Market access issue dissuades investors

- Geoffrey Morgan

HOUSTON • As U.S. producers celebrate the resurgence of their oil and gas sector, Canadian companies are trying to attract the attention of the world’s energy investors.

“I would encourage investors and other stakeholde­rs to look past the shortterm issue (of Canadian export pipeline constraint­s) and consider the incredible quality of the resource, the industry, the track record of innovation,” Alex Pourbaix, president and CEO of Cenovus Energy Inc., told a presentati­on Tuesday at CERA Week, a major Houston energy conference.

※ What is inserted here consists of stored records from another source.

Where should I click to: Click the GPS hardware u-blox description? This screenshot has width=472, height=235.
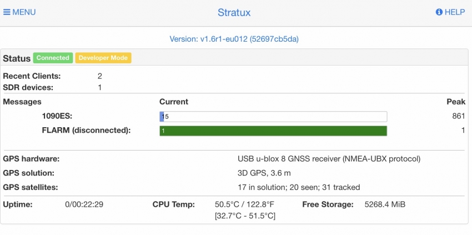[329, 159]
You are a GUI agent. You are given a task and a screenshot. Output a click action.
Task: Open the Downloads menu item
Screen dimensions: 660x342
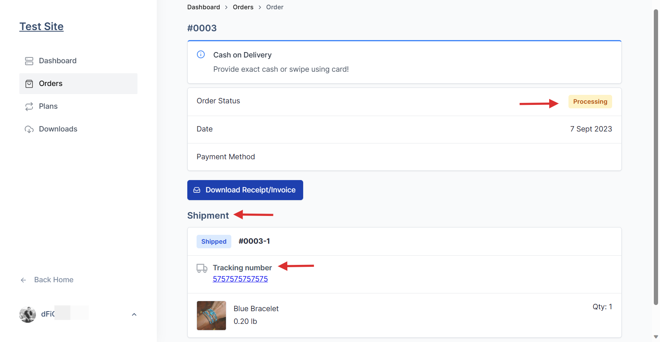58,129
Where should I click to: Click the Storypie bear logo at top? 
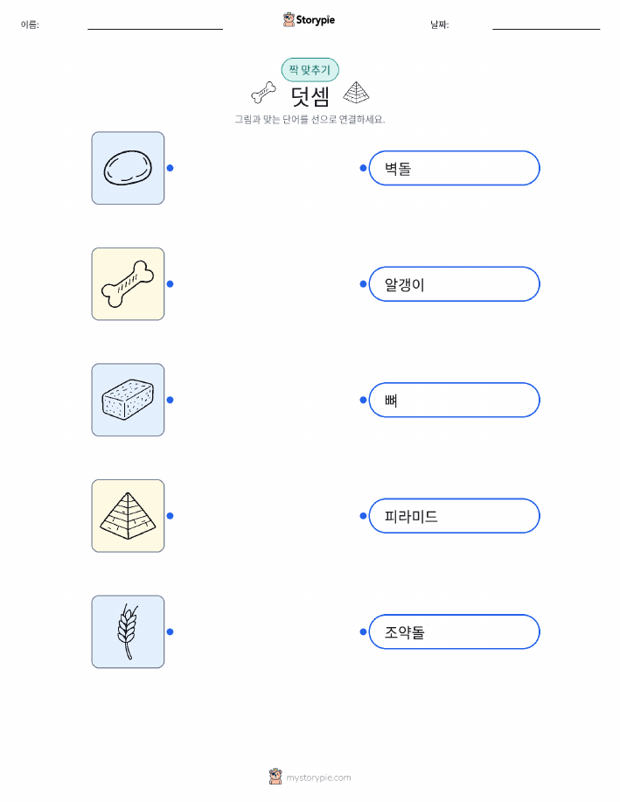pyautogui.click(x=289, y=19)
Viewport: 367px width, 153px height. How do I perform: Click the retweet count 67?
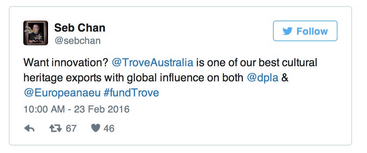pyautogui.click(x=71, y=128)

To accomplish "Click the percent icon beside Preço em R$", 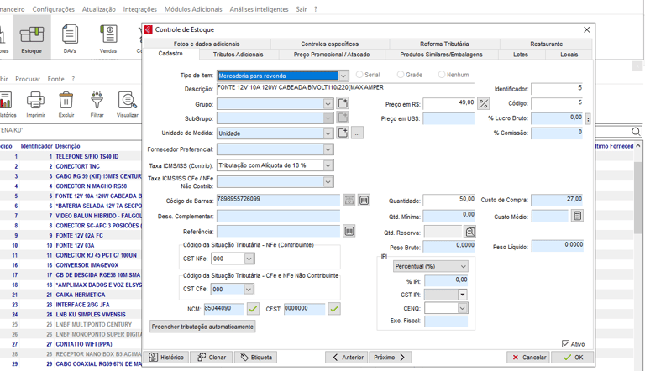I will (x=484, y=104).
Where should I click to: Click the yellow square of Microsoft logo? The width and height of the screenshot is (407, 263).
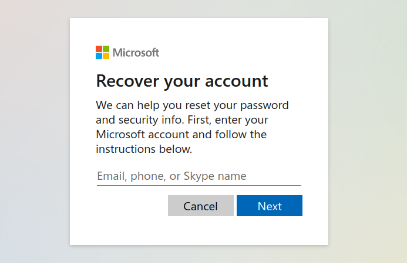106,56
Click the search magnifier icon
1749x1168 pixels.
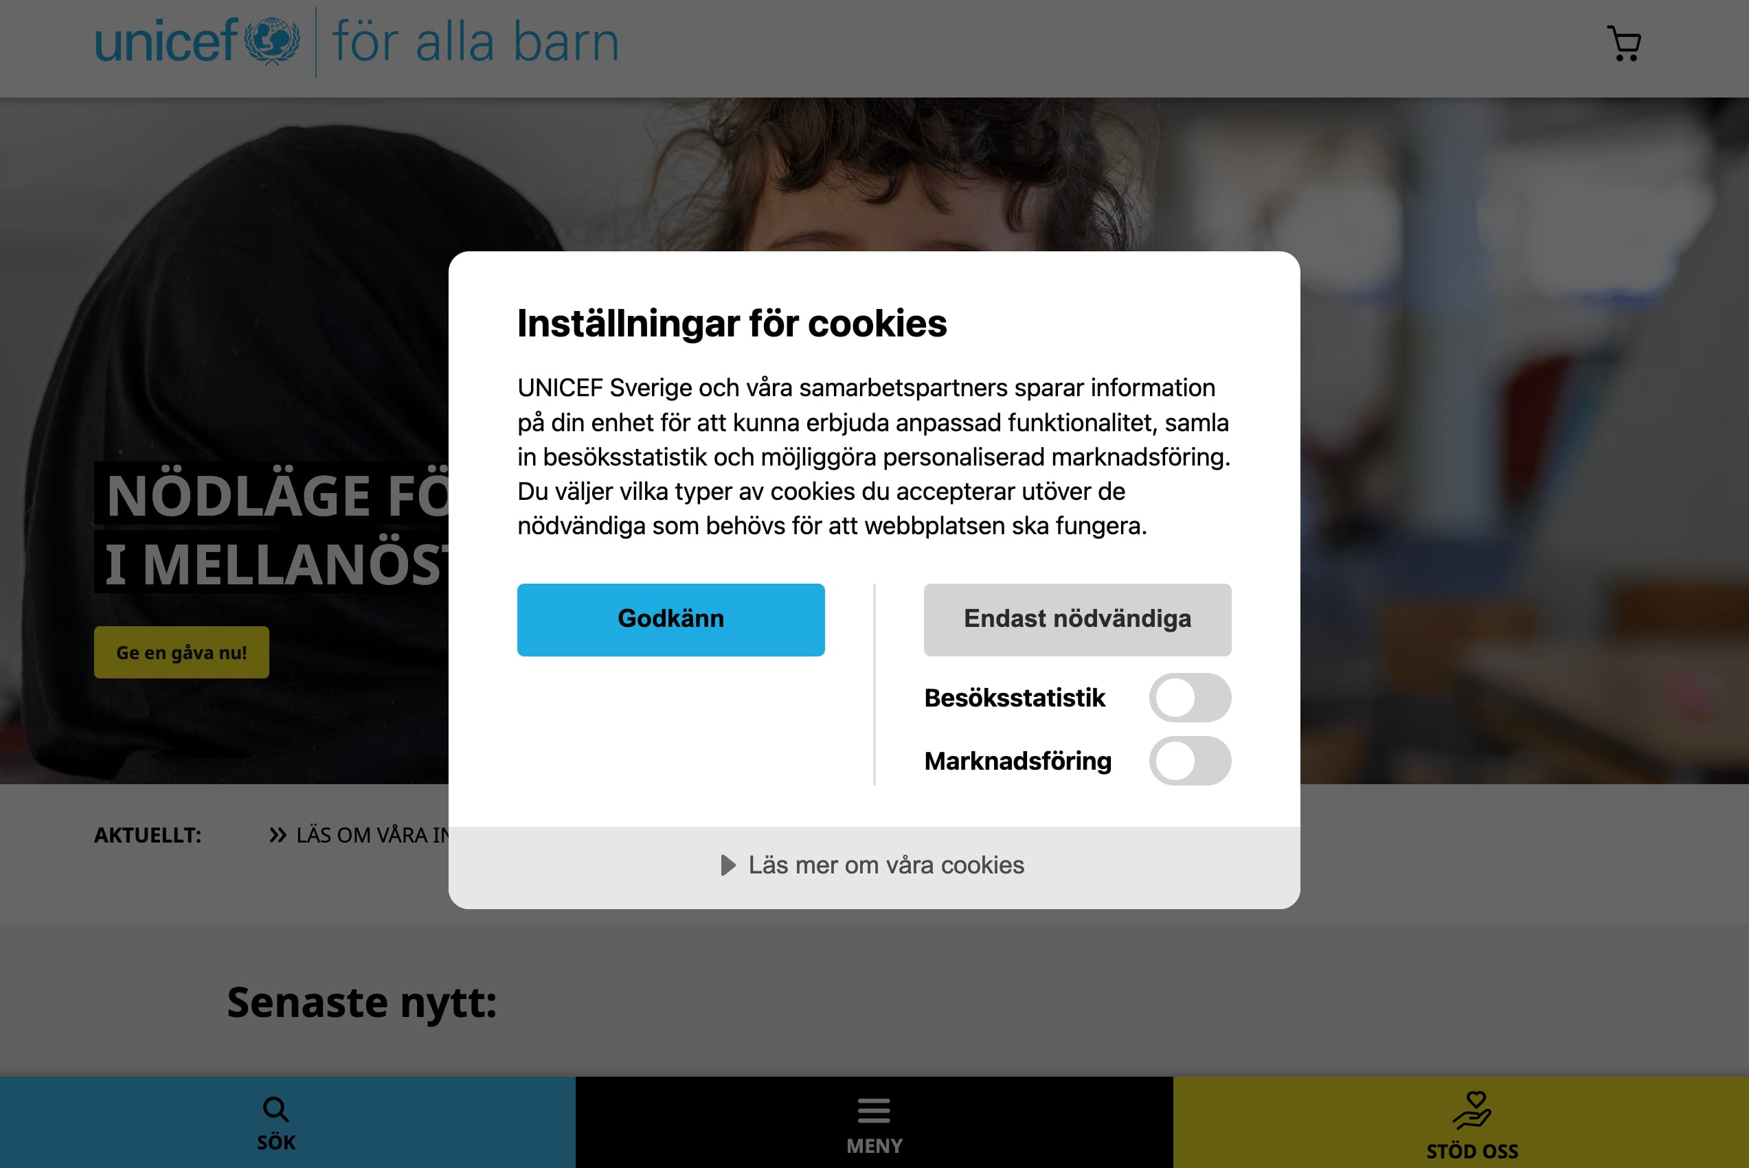click(x=276, y=1109)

Pourbaix and other Canadian oil and gas CEOs are here this week pitching their companies as the local oil patch cheers on its dramatic ascendance — the United States is on pace to become the world’s largest oil producer.

Indeed, in a report Tuesday, consultant Wood Mackenzie predicted an 11 per cent growth in U.S. oil production this year. That followed a report Monday by the Internatio­nal Energy Agency forecastin­g U.S. production growth of 28 per cent over the next five years to 17 million barrels of oil per day by 2023.

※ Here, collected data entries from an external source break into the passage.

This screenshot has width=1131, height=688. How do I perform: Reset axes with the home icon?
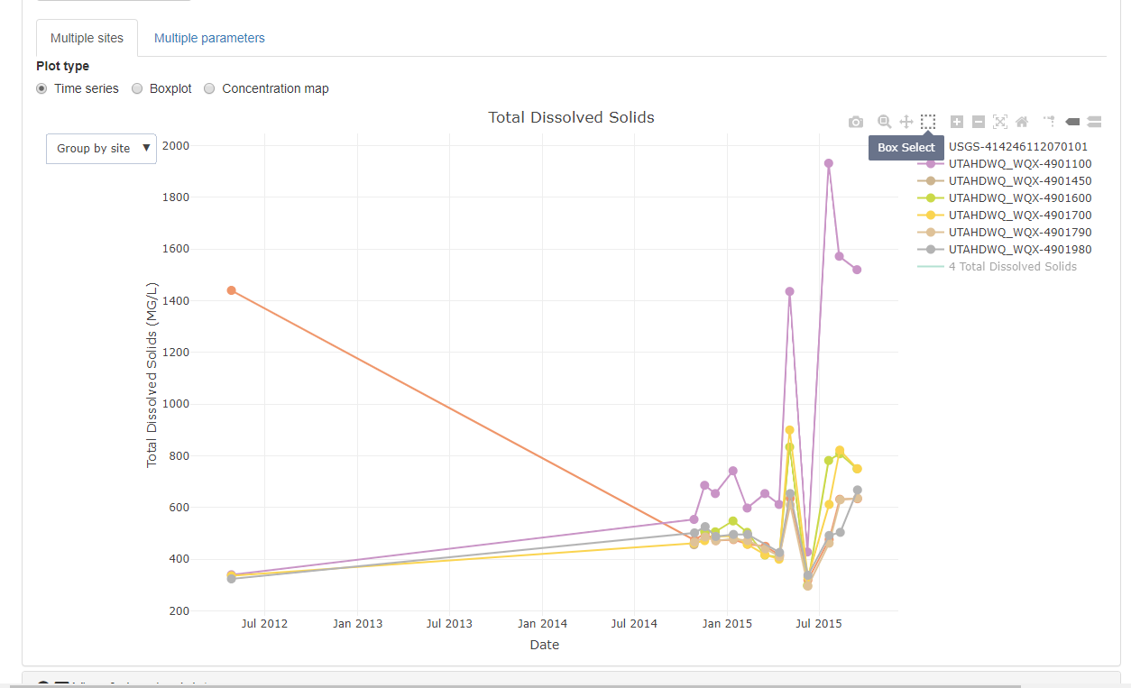(x=1022, y=122)
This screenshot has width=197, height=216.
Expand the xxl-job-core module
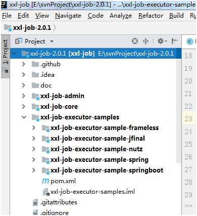click(24, 107)
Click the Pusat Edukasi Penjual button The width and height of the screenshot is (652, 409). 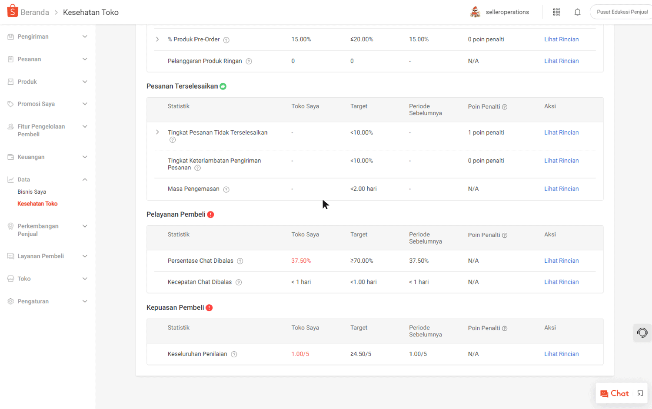point(622,12)
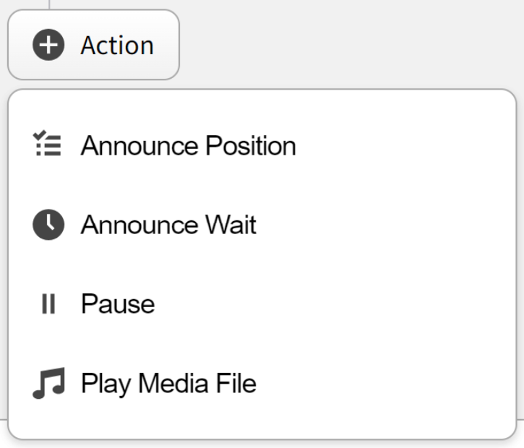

The IEA forecast Canadian production would grow by 16 per cent, or 790,000 bpd, to 5.6 million bpd over the same period, but that growth was constraine­d by a lack of export pipelines.

“I can see the contrast,” said Brandon Myers, Americas upstream analyst with Wood Mackenzie of the difference in outlook between Canadian and U.S. producers.

“There are profitable Canadian companies, but the sheer scale of companies that can make it work is more noticeable here (in Texas),” Myers said.

One of the most obvious examples of the divergence between the Canadian and U.S. oil industries came from Houston-based ConocoPhil­lips, which continues to own some oilsands assets in Canada but is a big investor in U.S. shale production.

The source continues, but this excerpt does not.